*Goal of the exercise*: Look through the records below and collect all lines that hold the string "will".

*Exercise data*:
Segment Open
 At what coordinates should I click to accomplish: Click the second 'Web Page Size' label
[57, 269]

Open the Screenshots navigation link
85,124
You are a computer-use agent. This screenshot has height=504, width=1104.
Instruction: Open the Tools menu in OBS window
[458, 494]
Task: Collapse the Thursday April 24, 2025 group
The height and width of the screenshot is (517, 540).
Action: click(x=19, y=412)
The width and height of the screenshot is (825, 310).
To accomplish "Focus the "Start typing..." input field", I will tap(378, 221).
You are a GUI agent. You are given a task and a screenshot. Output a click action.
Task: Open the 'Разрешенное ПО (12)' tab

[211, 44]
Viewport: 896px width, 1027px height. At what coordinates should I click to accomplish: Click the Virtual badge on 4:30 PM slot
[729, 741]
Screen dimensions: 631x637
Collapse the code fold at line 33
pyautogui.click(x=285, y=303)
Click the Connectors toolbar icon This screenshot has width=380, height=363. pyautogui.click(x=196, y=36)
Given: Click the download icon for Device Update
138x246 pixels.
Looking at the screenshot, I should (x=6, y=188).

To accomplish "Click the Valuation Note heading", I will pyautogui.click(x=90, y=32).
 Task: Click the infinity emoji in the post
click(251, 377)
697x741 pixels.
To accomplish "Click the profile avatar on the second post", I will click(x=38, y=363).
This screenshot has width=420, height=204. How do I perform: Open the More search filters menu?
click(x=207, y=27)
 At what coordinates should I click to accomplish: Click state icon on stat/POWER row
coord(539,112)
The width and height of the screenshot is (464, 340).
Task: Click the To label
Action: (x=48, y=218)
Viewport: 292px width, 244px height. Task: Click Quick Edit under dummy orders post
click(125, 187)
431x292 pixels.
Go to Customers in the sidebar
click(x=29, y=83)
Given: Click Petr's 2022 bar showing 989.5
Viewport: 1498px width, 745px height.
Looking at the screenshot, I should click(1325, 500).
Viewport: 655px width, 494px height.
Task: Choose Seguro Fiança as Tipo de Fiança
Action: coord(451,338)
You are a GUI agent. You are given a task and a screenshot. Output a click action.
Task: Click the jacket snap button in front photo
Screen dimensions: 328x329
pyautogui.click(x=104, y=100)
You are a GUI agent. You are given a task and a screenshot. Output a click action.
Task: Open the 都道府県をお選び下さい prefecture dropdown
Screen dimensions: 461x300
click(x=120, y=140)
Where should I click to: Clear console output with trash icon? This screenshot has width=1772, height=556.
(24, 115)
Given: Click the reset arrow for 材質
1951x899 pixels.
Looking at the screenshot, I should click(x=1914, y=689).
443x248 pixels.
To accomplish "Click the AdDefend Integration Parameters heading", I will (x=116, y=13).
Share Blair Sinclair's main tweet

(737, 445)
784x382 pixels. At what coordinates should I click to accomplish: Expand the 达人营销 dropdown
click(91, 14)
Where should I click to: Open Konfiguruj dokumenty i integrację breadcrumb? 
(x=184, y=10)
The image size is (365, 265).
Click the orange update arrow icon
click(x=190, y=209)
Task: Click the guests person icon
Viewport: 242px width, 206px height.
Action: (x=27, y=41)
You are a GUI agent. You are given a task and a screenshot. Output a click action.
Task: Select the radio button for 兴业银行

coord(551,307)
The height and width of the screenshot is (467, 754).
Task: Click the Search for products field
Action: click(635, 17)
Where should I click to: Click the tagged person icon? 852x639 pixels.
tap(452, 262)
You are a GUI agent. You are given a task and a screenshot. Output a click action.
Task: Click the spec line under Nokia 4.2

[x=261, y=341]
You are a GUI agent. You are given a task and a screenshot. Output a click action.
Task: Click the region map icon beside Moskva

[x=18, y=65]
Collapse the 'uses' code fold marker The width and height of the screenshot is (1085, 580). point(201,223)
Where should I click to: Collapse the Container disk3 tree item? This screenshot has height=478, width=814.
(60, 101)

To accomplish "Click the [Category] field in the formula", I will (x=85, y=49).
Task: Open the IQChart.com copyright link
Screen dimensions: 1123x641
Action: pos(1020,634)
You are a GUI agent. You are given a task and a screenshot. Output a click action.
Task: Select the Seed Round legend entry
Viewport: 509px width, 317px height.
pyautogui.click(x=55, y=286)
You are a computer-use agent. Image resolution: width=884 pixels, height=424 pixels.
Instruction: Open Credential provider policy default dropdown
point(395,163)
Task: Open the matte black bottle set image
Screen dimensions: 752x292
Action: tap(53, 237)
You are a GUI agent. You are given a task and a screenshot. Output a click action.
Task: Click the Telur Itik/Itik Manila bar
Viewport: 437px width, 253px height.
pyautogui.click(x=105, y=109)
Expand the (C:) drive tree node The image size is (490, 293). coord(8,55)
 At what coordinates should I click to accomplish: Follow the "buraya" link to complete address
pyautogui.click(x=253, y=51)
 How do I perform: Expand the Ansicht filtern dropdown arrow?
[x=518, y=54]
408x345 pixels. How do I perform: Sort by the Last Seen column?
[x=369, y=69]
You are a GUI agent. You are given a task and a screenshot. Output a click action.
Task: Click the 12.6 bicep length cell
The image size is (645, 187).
Segment Closed
*Task solution*:
To accomplish "Focus the "Start typing..." input field", I will tap(378, 221).
To accomplish "Click the Valuation Note heading", I will pyautogui.click(x=90, y=32).
To accomplish "Click the profile avatar on the second post", I will click(x=38, y=363).
To accomplish "Click the AdDefend Integration Parameters heading", I will (x=116, y=13).
To accomplish "Click the [Category] field in the formula", I will (x=85, y=49).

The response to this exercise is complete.